*** Data listing Section Begins ***
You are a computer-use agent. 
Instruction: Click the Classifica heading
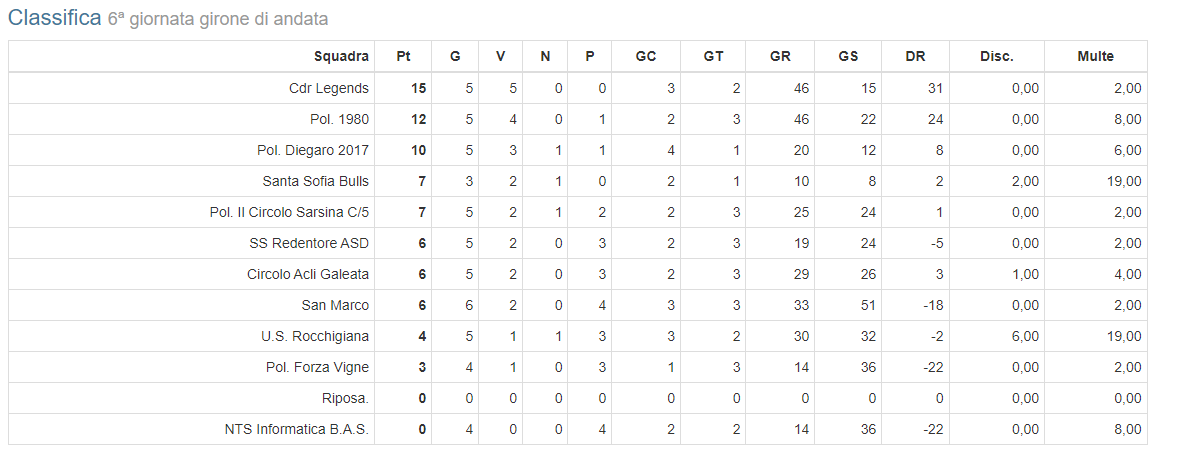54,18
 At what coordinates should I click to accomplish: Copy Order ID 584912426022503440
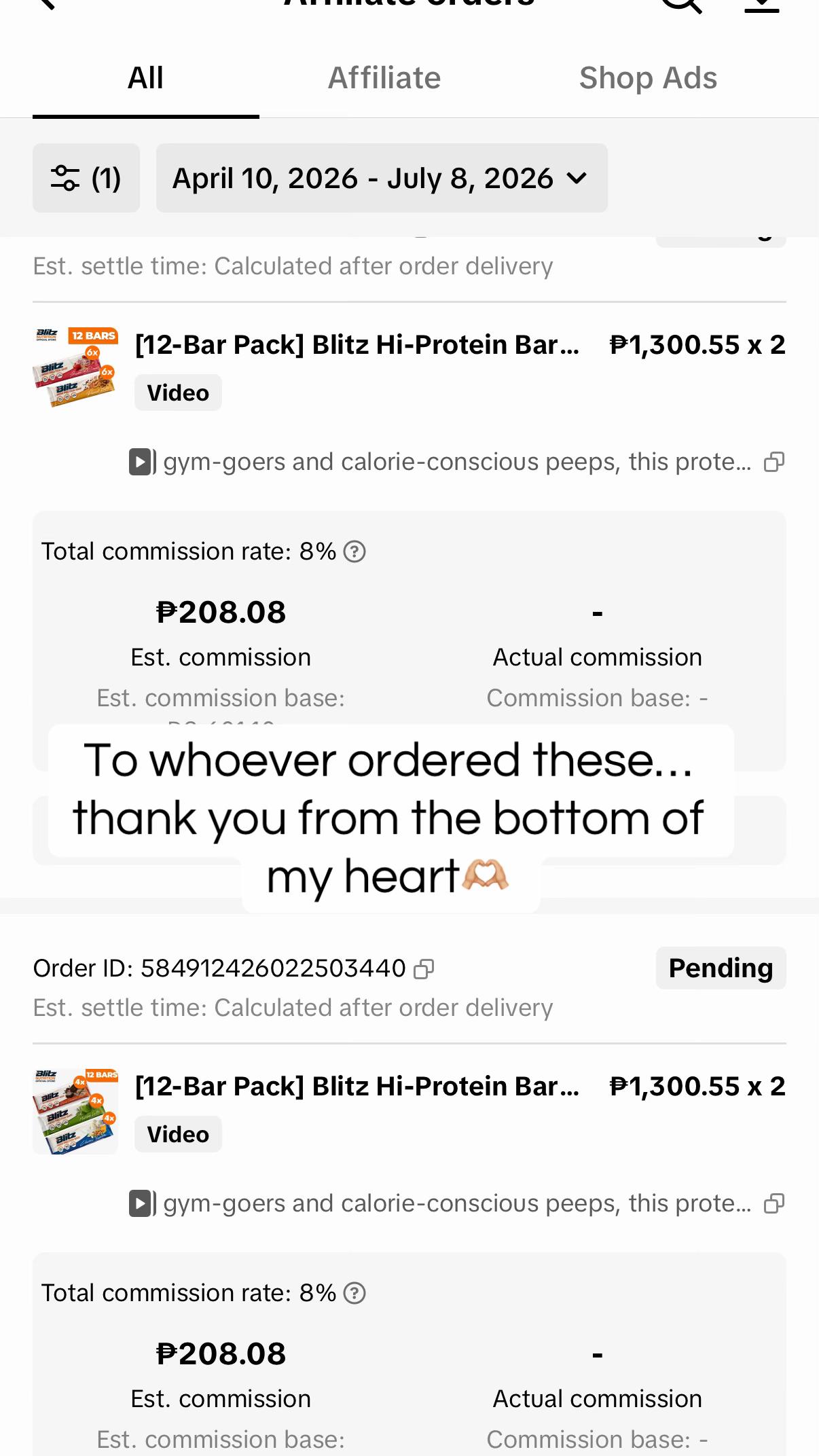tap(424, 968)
*** Data listing Section Ends ***
Copy out all the data above exactly, minus the images.

You are a computer-use agent. 
Instruction: Click the Classifica heading
54,18
 At what coordinates should I click to accomplish: Copy Order ID 584912426022503440
tap(424, 968)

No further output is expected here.